-- QUOTED TEXT --
****************************************
Bandits and Reinforcement Learning
COMS 6998-11, Spring 2022
|
Project Guidelines
The course project is an opportunity to explore additional topics in the theory of reinforcement learning that you are especially interested in.
Broadly, projects can fall into three categories.
- Literature Survey + Open problems. Conduct a literature review of research on a particular topic in RL theory. Provide a detailed and clear overview of results along with algorithmic and analysis techniques, and identify possibly interesting directions for further research. If you can unify proof techniques for several algorithms or settings that would be very useful.
- Literature Survey + Empirical evaluation.As above focus on a particular setting in RL theory, provide a detailed description of algorithms for that setting to demonstrate your understanding of the theory, and then implement the algorithms and evaluate them on some task of your choice. Verifying theoretical results in experiments or testing conjectures would also be interesting.
- New Theoretical Research. Design and analyze a new algorithm for some bandit or reinforcement learning setting, improve on analysis for an existing algorithm, or derive negative results.
Any research tied to reinforcement learning, with a theoretical flavor, is acceptable here but make sure you have a backup contingency plan.
Teams You may work by yourself or in groups of up to
two students. I expect two-person projects to be more
ambitious.
Timeline and Evaluation
The project will consist of three components.
- Project Proposal (25%), due 3/11.
- 1-2 pages, not including references.
- Include the project title, team members, abstract, related work, problem formulation, and goals you hope to achieve.
- Project Presentations (25%), in class on 5/2.
- 5 minute presentation that briefly summarizes the problem you are studying and any results or progress that you have.
- Project Writeup (75%), due 5/9.
- 8 pages, not including references.
- The writeup should read like a research
paper. Describe the problem you are studying, how to solve
it and why the approach is sound. The writeup will be
evaluated like a research paper, on merit (e.g., is the
approach reasonable?), technical depth (e.g., was it
challenging?), and presentation (e.g., are the
visualizations and writing clear?)
Both documents should be in NeurIPS format.
Some project ideas
These are heavily biased by my personal interests and tastes. Feel free to choose something else!
****************************************
-- REQUIRED TASK 1 --
According to the project guidelines, what is the largest team allowed for the course project?
The listing that follows is unrelated to the course project guidelines.
****************************************
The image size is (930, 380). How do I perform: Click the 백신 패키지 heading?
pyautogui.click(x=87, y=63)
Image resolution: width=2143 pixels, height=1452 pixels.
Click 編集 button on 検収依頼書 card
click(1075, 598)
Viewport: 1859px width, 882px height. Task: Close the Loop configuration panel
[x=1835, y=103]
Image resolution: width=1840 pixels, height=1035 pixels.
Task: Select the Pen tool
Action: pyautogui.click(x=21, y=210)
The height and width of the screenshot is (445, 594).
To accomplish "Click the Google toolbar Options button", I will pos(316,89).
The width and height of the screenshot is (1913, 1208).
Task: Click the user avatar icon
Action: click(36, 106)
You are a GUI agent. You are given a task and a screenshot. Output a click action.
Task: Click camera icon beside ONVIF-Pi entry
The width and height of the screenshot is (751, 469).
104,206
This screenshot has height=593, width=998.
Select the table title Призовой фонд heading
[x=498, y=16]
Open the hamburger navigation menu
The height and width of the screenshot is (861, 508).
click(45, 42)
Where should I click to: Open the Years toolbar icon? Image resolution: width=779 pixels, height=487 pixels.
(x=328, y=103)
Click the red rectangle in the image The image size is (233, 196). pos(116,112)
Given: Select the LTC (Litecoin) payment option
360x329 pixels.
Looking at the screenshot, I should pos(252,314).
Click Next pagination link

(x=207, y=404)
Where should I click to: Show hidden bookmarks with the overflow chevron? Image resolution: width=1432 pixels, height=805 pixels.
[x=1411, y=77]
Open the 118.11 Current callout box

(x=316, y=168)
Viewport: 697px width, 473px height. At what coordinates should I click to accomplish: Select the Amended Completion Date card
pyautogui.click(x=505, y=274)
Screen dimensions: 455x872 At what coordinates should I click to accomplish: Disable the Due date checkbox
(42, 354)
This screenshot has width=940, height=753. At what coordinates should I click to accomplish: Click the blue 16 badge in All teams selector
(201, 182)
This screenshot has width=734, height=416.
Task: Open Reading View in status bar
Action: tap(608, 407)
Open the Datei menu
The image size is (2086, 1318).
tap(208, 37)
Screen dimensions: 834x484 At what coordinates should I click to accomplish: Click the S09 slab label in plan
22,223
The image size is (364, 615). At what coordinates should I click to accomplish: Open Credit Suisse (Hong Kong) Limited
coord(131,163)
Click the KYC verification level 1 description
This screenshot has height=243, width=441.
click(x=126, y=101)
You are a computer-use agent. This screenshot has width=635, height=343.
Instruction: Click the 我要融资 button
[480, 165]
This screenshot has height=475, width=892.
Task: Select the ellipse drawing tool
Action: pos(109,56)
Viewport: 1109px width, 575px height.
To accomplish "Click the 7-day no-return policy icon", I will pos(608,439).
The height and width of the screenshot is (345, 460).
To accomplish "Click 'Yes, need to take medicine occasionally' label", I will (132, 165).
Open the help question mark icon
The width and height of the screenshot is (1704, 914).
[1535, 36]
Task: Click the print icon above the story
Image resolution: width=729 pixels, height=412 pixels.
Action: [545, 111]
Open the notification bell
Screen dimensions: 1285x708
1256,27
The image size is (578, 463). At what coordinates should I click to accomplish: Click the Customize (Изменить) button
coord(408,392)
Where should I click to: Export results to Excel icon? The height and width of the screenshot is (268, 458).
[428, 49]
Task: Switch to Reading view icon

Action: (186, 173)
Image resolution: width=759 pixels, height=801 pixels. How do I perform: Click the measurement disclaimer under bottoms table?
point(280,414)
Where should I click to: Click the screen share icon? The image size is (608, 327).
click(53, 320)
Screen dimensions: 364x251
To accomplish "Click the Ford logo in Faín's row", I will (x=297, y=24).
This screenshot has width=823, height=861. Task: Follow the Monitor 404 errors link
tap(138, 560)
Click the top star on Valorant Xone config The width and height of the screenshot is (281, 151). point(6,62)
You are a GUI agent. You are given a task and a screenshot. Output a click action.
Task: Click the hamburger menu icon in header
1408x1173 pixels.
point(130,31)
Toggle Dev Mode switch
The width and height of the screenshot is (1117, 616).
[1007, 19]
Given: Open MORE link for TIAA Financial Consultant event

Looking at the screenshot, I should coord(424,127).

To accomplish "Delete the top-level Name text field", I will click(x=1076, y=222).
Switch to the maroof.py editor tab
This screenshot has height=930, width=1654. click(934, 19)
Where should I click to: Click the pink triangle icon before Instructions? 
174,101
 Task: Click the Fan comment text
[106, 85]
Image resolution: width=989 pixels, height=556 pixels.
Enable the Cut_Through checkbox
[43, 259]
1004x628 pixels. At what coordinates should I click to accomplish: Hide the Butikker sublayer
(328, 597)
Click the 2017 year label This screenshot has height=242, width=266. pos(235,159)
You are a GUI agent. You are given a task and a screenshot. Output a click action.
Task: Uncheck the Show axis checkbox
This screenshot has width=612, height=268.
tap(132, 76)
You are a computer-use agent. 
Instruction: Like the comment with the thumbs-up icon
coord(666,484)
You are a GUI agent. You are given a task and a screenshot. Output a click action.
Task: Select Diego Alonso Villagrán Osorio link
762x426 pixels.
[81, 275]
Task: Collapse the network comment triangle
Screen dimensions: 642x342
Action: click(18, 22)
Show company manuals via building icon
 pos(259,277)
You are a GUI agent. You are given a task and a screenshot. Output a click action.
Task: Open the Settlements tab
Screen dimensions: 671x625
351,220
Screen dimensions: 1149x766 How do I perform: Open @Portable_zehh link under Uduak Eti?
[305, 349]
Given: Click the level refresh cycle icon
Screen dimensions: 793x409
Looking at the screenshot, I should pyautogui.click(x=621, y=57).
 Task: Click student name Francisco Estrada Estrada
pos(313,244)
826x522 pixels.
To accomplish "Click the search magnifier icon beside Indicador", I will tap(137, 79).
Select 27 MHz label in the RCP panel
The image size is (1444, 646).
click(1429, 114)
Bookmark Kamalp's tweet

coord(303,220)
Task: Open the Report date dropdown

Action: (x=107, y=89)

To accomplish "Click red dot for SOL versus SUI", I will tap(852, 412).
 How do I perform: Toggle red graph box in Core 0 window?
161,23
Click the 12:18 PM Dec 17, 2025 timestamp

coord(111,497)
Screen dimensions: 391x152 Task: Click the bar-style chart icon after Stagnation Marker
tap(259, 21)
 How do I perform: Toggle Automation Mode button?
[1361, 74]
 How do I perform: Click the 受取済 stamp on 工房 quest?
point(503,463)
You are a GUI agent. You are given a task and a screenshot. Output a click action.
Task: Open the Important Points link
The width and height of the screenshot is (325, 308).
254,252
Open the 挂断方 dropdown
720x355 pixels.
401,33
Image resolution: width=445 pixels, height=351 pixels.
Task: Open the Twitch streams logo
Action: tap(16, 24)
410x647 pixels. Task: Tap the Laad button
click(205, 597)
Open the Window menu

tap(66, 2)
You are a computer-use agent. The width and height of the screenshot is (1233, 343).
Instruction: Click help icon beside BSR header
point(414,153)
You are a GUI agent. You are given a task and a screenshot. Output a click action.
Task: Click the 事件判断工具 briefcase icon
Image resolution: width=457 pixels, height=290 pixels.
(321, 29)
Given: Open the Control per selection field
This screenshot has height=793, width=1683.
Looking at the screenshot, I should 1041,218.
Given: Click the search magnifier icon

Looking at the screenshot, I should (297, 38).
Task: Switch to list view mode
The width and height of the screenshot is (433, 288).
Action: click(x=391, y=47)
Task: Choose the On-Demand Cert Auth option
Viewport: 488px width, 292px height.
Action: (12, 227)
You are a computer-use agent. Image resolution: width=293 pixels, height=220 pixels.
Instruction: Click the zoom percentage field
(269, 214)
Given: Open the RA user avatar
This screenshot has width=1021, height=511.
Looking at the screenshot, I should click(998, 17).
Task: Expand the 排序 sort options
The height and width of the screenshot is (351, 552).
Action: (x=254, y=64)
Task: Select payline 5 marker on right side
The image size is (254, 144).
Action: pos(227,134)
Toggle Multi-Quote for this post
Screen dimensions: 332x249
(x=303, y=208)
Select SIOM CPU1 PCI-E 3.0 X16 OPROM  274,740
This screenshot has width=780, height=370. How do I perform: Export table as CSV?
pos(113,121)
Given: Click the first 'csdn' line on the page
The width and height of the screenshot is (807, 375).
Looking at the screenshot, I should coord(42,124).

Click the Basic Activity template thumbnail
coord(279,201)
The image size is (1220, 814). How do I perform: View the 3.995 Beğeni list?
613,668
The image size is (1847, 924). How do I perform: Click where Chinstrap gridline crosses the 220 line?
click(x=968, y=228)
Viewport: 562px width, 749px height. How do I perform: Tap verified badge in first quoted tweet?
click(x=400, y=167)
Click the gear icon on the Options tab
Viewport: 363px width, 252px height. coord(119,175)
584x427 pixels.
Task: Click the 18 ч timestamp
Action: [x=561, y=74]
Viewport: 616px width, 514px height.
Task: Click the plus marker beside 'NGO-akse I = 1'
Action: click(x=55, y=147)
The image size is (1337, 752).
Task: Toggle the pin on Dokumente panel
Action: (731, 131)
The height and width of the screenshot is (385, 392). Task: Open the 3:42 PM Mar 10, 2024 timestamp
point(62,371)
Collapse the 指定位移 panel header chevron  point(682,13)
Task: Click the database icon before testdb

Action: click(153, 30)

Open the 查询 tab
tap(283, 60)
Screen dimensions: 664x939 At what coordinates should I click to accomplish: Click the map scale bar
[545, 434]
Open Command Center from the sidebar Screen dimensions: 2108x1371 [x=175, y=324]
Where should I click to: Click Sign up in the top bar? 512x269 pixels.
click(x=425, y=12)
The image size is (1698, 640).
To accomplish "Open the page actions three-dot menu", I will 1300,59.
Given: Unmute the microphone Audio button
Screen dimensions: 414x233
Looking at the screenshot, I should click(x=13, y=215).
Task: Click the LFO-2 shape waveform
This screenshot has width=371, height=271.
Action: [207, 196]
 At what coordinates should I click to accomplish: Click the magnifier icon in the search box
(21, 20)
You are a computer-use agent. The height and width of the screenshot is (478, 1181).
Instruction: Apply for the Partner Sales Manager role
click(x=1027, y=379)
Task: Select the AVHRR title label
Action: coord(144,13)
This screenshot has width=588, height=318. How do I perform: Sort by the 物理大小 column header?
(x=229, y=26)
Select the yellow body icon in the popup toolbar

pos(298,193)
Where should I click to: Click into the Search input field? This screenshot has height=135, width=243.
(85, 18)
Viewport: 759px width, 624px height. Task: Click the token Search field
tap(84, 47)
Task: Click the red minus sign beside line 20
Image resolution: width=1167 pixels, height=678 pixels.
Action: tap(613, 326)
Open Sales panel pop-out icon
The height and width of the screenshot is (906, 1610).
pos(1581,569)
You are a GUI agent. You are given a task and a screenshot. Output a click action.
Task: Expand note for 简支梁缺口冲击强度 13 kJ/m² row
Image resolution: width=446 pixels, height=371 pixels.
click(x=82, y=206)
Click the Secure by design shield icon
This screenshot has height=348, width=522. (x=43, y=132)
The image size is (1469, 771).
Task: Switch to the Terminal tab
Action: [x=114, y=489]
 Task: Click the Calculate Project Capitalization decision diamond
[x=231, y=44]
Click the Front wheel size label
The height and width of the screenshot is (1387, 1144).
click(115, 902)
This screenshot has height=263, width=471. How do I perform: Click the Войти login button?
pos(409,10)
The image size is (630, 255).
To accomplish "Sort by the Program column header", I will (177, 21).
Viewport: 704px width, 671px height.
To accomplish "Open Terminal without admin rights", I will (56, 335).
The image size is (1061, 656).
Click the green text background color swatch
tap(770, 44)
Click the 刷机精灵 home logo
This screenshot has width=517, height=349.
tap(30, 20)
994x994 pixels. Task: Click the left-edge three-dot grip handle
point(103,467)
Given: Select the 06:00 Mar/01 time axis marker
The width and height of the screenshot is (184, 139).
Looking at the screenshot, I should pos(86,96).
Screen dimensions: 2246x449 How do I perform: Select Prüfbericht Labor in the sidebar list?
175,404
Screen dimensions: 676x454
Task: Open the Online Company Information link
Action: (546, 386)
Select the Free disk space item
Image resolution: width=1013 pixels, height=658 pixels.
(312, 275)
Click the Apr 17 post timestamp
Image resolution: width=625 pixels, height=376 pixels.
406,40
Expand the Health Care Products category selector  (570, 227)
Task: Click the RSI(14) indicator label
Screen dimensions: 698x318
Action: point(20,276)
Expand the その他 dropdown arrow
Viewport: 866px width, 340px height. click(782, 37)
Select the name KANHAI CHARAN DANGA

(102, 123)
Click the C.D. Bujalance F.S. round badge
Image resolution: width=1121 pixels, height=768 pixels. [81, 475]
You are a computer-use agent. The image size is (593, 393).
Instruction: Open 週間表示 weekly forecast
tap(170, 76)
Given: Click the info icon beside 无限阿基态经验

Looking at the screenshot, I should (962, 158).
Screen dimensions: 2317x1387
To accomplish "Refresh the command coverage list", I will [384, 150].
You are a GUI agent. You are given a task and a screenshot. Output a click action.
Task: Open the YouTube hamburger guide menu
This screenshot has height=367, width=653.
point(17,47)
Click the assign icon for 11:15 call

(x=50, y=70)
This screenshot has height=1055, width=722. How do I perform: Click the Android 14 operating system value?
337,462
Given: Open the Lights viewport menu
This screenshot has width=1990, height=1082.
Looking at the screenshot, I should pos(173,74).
****************************************
-- REQUIRED TASK 2 --
Return each line in the listing that contains the word "help".

-- TASK SOLUTION 1 --
Two students.

-- TASK SOLUTION 2 --
Open the help question mark icon
Instruction: Click help icon beside BSR header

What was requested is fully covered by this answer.